'Will doubtless annoy those who believe that swashbuckling geniuses
should always triumph over hand-wringing desk jockeys' Sunday Telegraph
'A superb contribution, and one that badly needed to be done'
Richard P. Hallion, leading American aero historian
Newly expanded for the paperback edition, this account tells the real
story of the jet one about the fight for wartime survival, discord,
heroism and a complexity hitherto airbrushed from legend.
The legend of Sir Frank Whittle, 'father of the jet age', is that of a
brilliant lone inventor succeeding in the face of government
bureaucracy. But how much of this is really true?
Was Whittle, rather, 'his own worst enemy' who inexorably ground down
the considerable stock of goodwill towards him in the wartime
government and the air ministries? Or did Whittle's innovative
brilliance and charisma help him recruit major support for his jet at a
time when to do so made little sense, given the simultaneous
development of the jet in America?
Andrew Nahum, Curator of Aeronautics at the Science Museum, is a noted
expert on the history of the jet.

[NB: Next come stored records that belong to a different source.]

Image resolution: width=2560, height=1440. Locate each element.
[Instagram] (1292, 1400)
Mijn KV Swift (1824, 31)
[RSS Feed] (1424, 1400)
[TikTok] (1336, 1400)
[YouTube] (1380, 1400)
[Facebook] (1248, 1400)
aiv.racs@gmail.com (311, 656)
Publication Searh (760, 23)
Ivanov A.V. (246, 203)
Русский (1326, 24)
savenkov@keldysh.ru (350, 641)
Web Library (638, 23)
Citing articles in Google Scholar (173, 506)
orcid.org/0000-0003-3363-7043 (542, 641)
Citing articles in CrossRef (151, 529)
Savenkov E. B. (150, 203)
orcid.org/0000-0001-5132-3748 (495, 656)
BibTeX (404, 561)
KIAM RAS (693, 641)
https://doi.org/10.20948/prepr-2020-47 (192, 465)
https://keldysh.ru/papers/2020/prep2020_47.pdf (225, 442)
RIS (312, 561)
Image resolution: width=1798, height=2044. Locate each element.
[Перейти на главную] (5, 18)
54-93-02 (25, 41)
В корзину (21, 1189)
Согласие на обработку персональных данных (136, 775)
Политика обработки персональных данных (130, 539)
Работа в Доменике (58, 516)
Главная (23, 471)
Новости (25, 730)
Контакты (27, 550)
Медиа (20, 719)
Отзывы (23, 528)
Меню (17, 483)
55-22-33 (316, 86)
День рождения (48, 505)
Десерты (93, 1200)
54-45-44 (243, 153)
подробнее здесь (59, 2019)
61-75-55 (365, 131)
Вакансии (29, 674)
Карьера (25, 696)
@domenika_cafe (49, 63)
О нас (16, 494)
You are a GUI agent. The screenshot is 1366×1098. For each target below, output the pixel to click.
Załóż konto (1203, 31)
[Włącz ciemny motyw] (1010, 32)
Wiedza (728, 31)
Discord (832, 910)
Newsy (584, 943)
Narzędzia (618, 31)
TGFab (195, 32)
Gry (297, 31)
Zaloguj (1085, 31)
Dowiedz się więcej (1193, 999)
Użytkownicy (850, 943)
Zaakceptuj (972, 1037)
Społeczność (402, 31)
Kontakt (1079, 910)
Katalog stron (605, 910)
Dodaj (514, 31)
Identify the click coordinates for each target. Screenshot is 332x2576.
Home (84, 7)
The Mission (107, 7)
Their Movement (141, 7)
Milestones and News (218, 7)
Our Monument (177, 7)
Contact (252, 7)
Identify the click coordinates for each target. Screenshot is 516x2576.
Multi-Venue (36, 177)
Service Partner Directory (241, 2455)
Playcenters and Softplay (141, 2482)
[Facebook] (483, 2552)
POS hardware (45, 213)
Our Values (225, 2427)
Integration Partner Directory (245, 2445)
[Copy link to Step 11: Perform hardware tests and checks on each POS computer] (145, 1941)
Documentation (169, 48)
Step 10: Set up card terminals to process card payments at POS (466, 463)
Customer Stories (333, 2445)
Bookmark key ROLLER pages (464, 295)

He has taken the familiar story and,
by painstaking research and interview, has dug down to uncover the
extraordinary dynamics, and the mistakes, of the British jet programme.
In this expanded edition he also investigates for the first time the
race with America to produce the jet.
'All students of the jet story should have this important book.'
Navigator
'Provides a different, and refreshingly balanced historical perspective
... Fascinating.' Flight International
'A painful dissection of the UK's inability to match imperial ambitions
with world-beating technology' Focus
'Read it to learn what really happened' Guardian
Andrew Nahum
is Senior Curator of Aeronautics at the Science Museum in London and a Visiting Research Tutor in Vehicle Design at the Royal College of Art. Previous books include a biography of Alec Issigonis, designer of the Mini.